I truly don’t think Eastenders would have been as powerful as it was without the team there talking to Kathryn and I and the great team from Mind who also divulged their own mental health experiences to inform the story. A few months before, Eastenders covered a stillbirth storyline with equal care . It was touching and heartbreaking and the actual stillbirth episode was so incredibly raw, it almost seemed real. They worked with people with lived experience for that storyline also and you could tell. And I know someone who experienced stillbirth at 38 weeks pregnant who says watching the episodes has made her realize that she is ready to talk about her child and what happened . And her aim ? To help other mums. To show them that things don’t necessarily get ‘better’ but that with help and support,life can continue in a very different way but it can continue.

That’s real. That’s the power of sharing a story. It’s not for everyone but if you feel ready , able and want to , then please know that your strength in sharing will give someone else strength when they are suffering . It may not be pretty in pink and a glitter bomb of joy but whose story is ? All of experiences are as different as our bra sizes but ultimately , we all need a good bra to support us don’t we ? If your boobs were bursting out of the side of a 32c , cutting into you causing you pain and grief and then caused you to almost gauge your eye out with a rogue underwire, you’d probably ask your mates if it had happened to them and where could you get a good bra that gives you good support and one that’s doesn’t cause your boobs to be dragged down lower. And you’d take their advice and seek out said fancy pants bra that serves its purpose – it lifts up and positions your boobs so they don’t drop or cause you pain anymore.
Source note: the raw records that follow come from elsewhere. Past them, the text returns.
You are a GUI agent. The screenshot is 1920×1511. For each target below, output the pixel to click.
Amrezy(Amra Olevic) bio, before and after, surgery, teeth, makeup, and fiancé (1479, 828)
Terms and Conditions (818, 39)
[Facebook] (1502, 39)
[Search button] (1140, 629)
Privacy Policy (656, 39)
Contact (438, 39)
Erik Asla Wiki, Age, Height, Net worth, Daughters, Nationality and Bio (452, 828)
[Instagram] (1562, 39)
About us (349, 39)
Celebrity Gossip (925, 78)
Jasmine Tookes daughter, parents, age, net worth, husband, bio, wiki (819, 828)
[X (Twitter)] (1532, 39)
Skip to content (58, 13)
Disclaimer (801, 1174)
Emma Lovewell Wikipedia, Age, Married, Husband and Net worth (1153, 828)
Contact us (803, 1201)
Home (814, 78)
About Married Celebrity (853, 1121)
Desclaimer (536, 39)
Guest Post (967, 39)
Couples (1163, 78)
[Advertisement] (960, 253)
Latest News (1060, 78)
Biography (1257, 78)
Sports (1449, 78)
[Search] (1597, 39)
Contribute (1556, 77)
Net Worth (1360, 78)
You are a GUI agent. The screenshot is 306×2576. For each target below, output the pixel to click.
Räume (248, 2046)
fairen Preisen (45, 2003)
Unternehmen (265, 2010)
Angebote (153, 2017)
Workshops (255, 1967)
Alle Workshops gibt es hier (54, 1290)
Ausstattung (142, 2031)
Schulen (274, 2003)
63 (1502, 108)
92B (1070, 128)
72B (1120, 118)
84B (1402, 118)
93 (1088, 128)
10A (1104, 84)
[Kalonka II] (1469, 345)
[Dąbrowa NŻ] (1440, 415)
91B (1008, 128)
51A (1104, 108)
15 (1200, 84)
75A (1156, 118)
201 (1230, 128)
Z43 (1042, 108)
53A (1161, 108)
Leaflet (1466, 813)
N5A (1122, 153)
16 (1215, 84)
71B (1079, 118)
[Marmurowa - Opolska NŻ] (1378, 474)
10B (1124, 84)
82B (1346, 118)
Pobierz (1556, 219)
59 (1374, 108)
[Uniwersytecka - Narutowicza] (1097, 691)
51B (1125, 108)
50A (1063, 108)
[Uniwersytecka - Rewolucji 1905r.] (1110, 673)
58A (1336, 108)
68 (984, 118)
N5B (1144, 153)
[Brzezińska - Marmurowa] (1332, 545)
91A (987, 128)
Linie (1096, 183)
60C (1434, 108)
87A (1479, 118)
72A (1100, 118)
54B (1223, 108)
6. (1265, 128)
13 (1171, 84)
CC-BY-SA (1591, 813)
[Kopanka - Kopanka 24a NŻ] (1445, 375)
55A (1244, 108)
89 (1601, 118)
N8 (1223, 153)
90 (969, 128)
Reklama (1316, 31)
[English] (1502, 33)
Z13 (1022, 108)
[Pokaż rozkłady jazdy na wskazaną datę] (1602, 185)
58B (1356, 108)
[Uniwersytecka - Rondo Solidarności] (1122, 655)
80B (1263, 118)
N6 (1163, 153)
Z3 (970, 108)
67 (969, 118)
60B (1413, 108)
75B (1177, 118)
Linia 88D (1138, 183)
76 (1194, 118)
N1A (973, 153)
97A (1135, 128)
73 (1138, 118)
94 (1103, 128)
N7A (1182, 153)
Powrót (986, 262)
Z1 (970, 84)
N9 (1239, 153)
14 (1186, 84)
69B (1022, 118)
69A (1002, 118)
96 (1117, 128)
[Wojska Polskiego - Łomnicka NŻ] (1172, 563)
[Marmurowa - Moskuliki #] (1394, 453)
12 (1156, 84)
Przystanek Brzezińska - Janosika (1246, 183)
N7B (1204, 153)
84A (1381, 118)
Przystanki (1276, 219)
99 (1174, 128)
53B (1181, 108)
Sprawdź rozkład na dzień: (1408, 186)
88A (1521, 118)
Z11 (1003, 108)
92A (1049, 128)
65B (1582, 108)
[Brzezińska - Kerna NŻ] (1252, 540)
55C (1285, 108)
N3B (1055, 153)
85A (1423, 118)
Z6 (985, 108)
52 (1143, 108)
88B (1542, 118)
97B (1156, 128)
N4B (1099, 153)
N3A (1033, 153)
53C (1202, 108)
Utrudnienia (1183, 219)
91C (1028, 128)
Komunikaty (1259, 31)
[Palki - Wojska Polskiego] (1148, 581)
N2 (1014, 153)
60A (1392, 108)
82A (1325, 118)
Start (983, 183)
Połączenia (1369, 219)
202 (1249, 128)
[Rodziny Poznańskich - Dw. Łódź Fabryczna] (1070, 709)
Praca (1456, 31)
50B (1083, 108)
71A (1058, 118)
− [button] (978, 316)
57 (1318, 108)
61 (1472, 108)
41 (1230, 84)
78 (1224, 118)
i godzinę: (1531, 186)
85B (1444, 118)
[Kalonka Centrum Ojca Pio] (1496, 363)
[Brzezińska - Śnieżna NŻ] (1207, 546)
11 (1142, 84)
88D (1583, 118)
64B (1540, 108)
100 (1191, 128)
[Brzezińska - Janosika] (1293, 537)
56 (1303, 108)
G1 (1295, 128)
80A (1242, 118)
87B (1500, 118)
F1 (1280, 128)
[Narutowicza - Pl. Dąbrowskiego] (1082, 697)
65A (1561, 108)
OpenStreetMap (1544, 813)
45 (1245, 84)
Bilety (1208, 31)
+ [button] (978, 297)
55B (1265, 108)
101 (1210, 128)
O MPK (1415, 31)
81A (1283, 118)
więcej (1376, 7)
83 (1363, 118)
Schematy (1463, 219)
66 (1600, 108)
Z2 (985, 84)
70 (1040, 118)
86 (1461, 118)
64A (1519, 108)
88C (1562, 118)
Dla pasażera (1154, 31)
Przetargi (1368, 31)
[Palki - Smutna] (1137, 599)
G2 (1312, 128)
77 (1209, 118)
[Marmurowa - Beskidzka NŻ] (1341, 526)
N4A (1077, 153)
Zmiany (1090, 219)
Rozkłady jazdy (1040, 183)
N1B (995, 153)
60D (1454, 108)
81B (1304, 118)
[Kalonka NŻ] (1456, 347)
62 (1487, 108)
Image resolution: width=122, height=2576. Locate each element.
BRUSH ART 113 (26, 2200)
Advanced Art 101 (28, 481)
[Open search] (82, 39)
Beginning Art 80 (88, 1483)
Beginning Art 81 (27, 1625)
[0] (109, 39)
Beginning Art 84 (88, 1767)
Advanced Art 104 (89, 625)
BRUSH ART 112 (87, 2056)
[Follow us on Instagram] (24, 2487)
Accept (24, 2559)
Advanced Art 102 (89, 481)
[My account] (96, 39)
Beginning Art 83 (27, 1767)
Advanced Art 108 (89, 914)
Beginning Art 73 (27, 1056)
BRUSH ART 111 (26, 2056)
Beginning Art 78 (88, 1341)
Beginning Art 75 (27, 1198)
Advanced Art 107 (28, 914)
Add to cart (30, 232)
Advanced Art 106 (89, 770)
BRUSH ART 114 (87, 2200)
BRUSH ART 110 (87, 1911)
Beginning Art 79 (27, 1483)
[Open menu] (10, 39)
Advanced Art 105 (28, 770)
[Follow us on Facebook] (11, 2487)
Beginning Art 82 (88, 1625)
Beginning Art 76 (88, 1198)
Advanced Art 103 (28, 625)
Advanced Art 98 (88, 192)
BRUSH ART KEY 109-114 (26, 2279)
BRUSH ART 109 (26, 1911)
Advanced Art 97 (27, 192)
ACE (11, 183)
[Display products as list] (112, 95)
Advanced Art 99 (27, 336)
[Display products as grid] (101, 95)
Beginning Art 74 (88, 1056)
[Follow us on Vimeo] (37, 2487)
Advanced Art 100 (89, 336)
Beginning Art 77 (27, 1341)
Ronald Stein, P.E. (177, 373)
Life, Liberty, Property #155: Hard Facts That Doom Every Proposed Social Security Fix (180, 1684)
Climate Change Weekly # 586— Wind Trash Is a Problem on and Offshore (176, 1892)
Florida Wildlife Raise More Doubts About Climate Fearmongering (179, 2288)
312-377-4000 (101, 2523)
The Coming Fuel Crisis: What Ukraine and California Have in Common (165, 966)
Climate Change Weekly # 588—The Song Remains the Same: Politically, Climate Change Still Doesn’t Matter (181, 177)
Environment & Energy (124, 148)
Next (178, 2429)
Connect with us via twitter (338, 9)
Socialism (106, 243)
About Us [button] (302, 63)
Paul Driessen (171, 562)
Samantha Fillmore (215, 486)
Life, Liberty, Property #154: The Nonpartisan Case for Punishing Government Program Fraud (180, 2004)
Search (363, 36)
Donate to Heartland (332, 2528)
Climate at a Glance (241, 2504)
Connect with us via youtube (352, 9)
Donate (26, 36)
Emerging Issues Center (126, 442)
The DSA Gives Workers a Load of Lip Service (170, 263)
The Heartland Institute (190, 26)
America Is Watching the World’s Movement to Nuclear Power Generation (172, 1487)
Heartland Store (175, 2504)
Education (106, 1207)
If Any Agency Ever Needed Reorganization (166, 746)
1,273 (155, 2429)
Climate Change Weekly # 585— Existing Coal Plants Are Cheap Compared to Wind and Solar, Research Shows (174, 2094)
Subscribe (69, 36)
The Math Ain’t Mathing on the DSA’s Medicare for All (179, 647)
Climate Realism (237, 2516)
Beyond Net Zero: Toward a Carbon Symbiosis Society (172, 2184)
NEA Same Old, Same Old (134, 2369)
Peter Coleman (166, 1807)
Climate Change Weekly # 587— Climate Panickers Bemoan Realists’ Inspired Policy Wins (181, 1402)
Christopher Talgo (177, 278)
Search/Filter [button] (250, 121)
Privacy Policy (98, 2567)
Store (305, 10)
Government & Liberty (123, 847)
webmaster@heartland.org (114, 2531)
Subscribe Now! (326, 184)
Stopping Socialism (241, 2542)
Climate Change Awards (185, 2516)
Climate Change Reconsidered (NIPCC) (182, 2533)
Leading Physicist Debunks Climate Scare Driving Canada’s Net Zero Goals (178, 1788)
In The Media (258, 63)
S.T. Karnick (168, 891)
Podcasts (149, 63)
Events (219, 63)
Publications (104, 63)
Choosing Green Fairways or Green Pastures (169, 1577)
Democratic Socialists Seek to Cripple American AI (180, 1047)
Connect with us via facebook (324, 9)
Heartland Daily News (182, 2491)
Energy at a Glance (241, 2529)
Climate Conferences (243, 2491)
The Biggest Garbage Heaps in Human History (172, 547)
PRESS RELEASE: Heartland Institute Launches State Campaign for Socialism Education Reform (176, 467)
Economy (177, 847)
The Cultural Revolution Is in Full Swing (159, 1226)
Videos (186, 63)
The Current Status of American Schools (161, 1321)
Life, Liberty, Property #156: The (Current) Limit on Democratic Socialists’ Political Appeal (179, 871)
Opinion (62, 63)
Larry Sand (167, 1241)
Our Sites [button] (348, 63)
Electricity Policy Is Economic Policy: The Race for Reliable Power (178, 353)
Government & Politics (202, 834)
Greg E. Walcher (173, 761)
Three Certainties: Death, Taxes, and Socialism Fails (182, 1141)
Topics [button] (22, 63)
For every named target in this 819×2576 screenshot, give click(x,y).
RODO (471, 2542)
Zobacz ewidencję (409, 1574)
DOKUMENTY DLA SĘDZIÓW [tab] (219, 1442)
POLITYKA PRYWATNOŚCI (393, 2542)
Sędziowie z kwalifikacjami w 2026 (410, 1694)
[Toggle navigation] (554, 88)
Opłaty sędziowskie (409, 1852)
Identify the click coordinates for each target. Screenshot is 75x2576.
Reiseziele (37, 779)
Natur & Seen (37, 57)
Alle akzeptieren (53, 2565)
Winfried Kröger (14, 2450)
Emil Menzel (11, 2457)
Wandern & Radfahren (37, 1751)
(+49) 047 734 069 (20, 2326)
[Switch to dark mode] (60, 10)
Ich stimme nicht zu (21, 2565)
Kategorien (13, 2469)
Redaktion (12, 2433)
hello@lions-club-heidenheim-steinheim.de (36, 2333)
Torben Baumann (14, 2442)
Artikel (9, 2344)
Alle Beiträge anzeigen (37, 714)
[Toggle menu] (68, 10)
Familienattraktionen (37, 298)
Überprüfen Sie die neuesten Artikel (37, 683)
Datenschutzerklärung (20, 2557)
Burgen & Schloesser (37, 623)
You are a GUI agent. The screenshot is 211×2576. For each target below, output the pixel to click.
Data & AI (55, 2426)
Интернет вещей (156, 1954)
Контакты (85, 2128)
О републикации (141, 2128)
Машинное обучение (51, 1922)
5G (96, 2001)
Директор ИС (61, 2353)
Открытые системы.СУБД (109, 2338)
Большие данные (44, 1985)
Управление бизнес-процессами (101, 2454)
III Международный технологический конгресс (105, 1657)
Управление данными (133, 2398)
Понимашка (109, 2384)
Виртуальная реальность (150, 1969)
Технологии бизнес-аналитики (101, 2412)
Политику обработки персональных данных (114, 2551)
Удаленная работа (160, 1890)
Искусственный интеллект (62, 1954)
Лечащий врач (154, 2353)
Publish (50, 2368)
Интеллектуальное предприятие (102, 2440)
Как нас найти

And that is why we share our stories. Not for fame , fortune, applause or blog hits. But to help those because we were once them. So they can get a sense of hope that things will get better and that they aren’t alone. And that they can then seek support to life them, so their thoughts and feelings don’t drop and cause them pain anymore .

I may not be the same bra size as you but take a look at mine , take a look at others and see if there is something about it that could help you.

You never know. Because everyone needs a good bra in their life.